I just had a look at the full paper. Included in the aims/hypothesis section was the casual comment that: "Type 2 diabetes is regarded as inevitably progressive, with irreversible beta cell failure" Talk to any reputable specialist in diabetes or a good GP and they will tell you that is not necessarily the case. What tends to be the case is that with exercise, dietary discretion and the use of metformin persons with recently diagnosed type 2 diabetes can often restore normal or near-normal glucose tolerance for a time. There are large studies that clearly demonstrate this. We do not yet know whether this can be sustained for life if the above advice is adhered to.

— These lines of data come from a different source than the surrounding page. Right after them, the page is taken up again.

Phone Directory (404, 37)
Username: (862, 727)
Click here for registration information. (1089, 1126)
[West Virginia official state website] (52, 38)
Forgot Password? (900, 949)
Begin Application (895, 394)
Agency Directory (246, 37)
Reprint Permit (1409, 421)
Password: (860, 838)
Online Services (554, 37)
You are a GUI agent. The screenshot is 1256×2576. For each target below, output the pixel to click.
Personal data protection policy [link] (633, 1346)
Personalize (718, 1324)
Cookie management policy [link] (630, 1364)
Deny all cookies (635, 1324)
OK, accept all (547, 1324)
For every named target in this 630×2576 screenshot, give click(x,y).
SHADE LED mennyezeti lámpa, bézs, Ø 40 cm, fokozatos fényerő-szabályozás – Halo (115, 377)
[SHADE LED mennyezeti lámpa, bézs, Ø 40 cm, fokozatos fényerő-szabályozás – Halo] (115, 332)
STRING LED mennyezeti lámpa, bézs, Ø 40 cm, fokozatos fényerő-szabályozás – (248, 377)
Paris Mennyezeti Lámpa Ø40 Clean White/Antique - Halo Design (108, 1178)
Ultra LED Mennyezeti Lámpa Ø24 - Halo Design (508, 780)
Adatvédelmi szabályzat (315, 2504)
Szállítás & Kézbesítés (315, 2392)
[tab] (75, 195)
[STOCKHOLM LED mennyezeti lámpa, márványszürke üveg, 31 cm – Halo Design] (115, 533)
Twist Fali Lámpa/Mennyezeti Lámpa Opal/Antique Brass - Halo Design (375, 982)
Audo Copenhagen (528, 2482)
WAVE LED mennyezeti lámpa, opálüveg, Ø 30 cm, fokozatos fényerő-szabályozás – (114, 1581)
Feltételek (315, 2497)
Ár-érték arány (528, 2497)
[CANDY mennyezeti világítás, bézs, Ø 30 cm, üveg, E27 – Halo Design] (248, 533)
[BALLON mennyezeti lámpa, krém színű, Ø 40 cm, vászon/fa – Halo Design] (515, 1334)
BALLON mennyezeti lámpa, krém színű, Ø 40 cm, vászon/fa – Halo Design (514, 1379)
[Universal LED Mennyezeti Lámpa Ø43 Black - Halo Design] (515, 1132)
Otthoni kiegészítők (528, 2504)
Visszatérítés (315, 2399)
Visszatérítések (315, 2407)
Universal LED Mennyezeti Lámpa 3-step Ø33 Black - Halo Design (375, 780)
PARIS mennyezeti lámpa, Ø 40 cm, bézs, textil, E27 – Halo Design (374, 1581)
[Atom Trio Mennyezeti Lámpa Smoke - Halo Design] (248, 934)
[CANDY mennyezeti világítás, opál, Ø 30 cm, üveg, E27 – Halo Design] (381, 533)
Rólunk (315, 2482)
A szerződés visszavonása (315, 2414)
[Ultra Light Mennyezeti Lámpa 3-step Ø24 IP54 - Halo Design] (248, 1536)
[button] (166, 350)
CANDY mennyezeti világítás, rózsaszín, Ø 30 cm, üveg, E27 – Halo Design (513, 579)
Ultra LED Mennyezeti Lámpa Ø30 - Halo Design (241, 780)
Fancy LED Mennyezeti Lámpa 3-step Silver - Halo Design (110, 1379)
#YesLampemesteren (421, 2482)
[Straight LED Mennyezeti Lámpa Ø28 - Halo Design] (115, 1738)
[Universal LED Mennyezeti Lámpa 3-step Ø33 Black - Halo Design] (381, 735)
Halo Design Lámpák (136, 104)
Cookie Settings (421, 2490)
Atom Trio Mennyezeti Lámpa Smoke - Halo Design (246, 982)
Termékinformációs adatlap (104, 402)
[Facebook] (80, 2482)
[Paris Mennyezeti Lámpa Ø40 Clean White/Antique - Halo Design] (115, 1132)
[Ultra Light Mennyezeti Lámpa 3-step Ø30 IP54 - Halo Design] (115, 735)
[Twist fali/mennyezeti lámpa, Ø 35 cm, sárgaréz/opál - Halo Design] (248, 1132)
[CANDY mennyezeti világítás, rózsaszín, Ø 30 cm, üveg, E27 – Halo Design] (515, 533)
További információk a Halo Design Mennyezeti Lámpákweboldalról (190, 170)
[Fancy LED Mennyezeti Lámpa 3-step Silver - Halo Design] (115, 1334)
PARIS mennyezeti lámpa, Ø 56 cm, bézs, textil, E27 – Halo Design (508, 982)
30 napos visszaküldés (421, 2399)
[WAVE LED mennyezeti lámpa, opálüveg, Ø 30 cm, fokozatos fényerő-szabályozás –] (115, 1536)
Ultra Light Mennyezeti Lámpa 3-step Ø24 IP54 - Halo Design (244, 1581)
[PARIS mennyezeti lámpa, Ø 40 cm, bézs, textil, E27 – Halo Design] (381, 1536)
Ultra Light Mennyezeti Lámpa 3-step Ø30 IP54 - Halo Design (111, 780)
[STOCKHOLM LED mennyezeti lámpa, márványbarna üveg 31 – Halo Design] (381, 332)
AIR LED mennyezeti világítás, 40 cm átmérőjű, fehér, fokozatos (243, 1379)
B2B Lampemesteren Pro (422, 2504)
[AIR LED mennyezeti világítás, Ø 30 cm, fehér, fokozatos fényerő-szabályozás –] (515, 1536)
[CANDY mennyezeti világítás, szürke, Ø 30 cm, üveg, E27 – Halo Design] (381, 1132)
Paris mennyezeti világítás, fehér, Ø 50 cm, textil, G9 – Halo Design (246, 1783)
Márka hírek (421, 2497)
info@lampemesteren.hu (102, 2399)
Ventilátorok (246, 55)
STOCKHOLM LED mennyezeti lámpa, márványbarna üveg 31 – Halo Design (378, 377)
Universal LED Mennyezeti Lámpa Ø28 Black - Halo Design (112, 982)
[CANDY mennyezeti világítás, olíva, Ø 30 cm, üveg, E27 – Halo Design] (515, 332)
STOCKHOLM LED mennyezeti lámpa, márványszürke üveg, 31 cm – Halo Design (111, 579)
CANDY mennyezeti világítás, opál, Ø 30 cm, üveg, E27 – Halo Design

The subjects of this small study had had known diabetes for less than 4 years, and were placed on a near-starvation diet (600kcal!) for up to 8 weeks. Good luck if you can stick with that for more than a few weeks. And then the authors conclude by saying that: "The abnormalities underlying type 2 diabetes are reversible by reducing dietary energy intake" Well, sure they can be, especially in a carefully-selected sub-group. Nothing new there. But try getting the same result with the average overweight or obese patient with known diabetes for 10 years or more. Good luck with that too :) Can happen, but not too often I'd wager. I'm surprised that Diabetologia even bothered to publish that paper.
Oh well, here's to Channel 7; seems like yet another example of heroic "investigative" BS journalism at work.
(Btw: I didn't actually watch the program, so maybe I've got it all wrong).